Records from a dataset -
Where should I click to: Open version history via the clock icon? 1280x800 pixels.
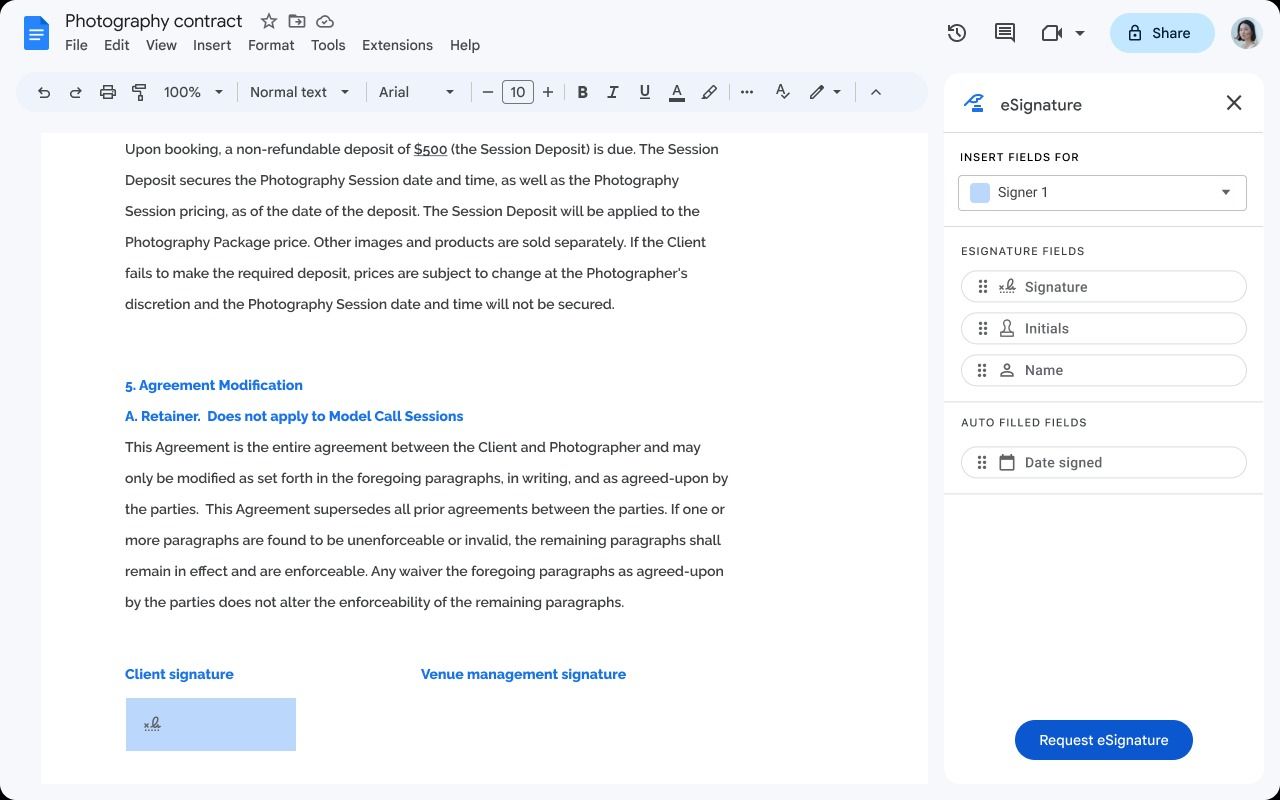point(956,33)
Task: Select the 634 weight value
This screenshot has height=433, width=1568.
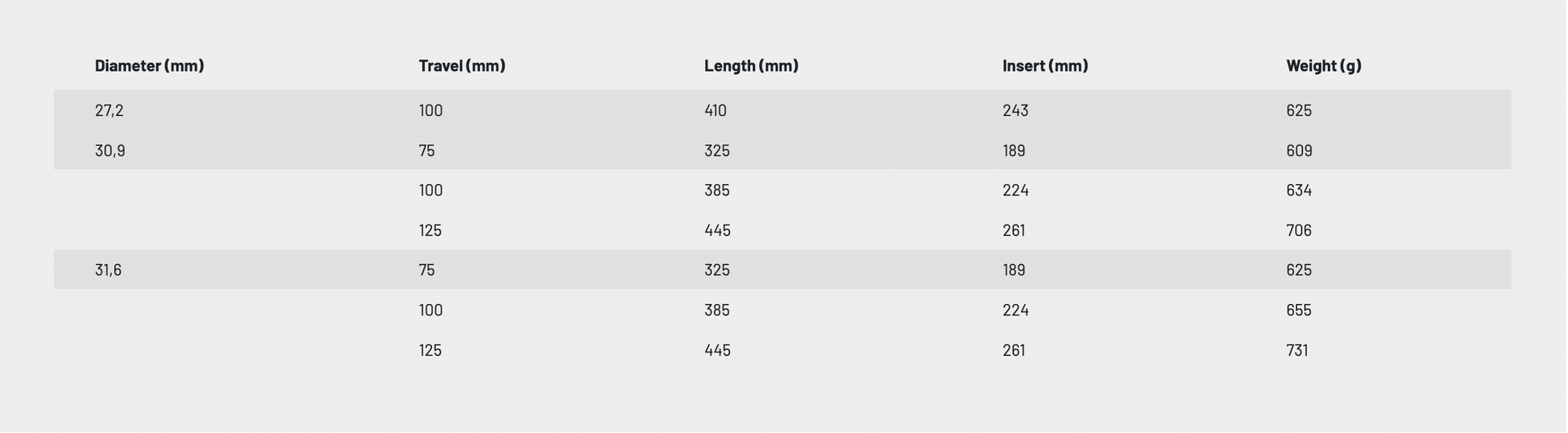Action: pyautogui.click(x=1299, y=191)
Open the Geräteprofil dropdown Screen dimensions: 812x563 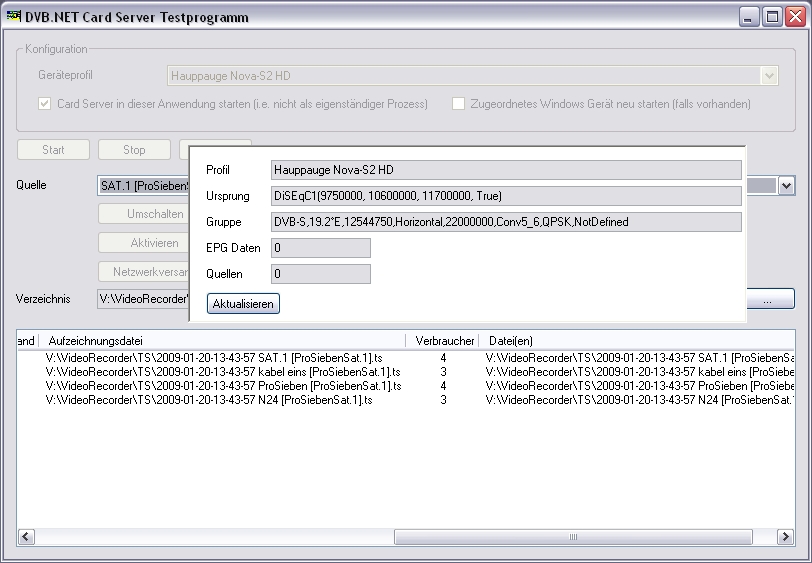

What is expected -
Can you render each line of the data above as a row in a Markdown table with the columns "Row" and "Line," skipping blank lines and leaving out the pictures?

Output of the task -
| Row | Line |
|---|---|
| 1 | Where should I click to: Open version history via the clock icon? 1280x800 pixels. |
| 2 | point(956,33) |
| 3 | Task: Select the 634 weight value |
| 4 | This screenshot has height=433, width=1568. |
| 5 | Action: pyautogui.click(x=1299, y=191) |
| 6 | Open the Geräteprofil dropdown Screen dimensions: 812x563  |